● **Dataset excerpts**

* * * * * * * * *

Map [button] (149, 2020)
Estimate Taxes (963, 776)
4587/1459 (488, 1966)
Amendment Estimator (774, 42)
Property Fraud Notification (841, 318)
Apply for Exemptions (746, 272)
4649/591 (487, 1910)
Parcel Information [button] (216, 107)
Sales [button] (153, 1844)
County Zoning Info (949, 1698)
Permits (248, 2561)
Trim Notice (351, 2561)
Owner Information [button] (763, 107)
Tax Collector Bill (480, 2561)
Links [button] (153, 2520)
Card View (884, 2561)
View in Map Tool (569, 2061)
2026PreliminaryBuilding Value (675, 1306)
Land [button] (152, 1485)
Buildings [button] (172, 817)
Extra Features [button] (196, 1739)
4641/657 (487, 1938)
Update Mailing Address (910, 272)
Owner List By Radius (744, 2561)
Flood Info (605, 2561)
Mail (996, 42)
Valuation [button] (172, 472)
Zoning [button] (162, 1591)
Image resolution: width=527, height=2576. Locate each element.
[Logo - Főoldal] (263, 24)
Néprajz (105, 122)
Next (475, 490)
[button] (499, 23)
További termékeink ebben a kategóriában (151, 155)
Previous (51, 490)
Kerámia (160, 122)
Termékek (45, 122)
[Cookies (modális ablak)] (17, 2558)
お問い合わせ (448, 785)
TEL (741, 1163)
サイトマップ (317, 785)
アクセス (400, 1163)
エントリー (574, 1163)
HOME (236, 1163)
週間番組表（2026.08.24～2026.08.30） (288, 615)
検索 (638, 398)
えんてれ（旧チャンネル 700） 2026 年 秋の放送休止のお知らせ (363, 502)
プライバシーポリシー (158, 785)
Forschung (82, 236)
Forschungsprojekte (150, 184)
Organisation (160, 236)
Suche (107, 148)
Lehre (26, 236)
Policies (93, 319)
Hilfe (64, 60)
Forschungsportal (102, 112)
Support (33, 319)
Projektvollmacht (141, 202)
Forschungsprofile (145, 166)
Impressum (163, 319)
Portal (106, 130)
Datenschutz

* * * * * * * * *

● **Task goal**
Write out every line from the entries where "Owner" appears.

● **Written answer**
Owner Information [button] (763, 107)
Owner List By Radius (744, 2561)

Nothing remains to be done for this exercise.